Set down a faithful copy of every record below, with no images.

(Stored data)

*****

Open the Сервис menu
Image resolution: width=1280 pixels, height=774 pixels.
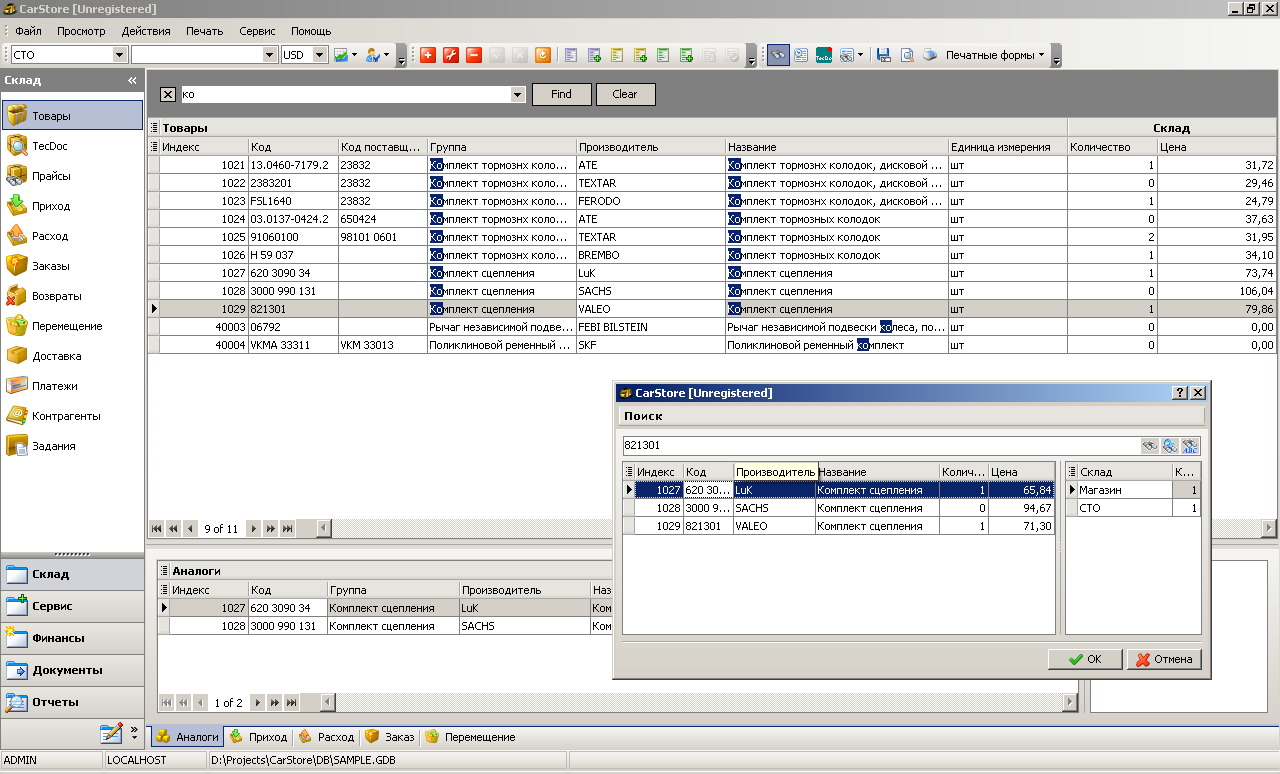click(257, 31)
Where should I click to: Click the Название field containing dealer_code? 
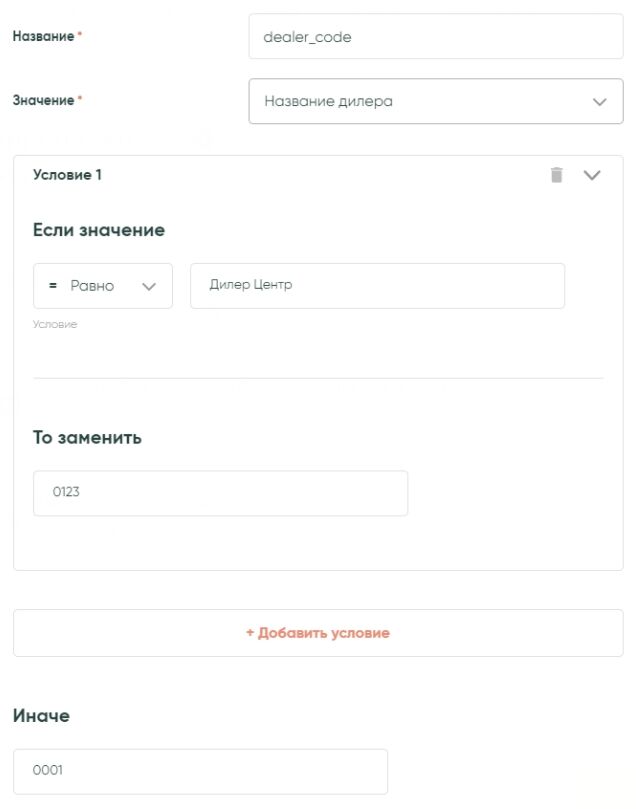(435, 37)

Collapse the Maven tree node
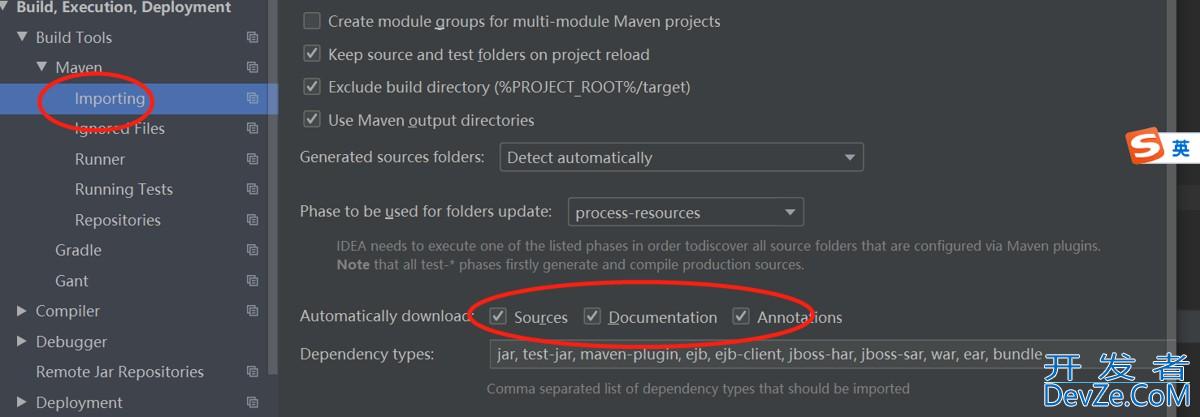(42, 68)
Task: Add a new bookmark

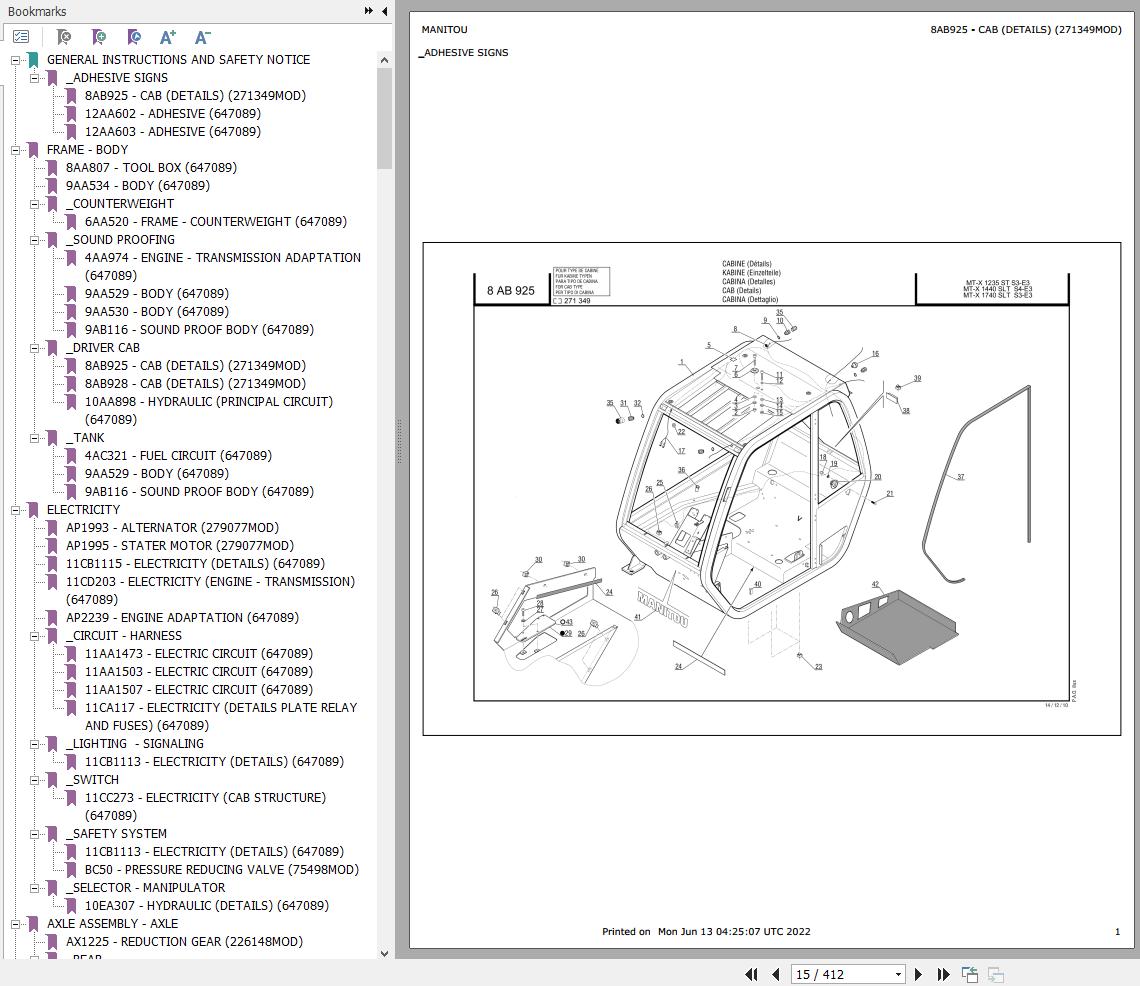Action: (98, 37)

*****

- [Written solution]:
Open the Сервис menu
Image resolution: width=1280 pixels, height=774 pixels.
click(257, 31)
Where should I click to: Click the Название field containing dealer_code? 
(435, 37)

Collapse the Maven tree node
(42, 68)
Task: Add a new bookmark

Action: (98, 37)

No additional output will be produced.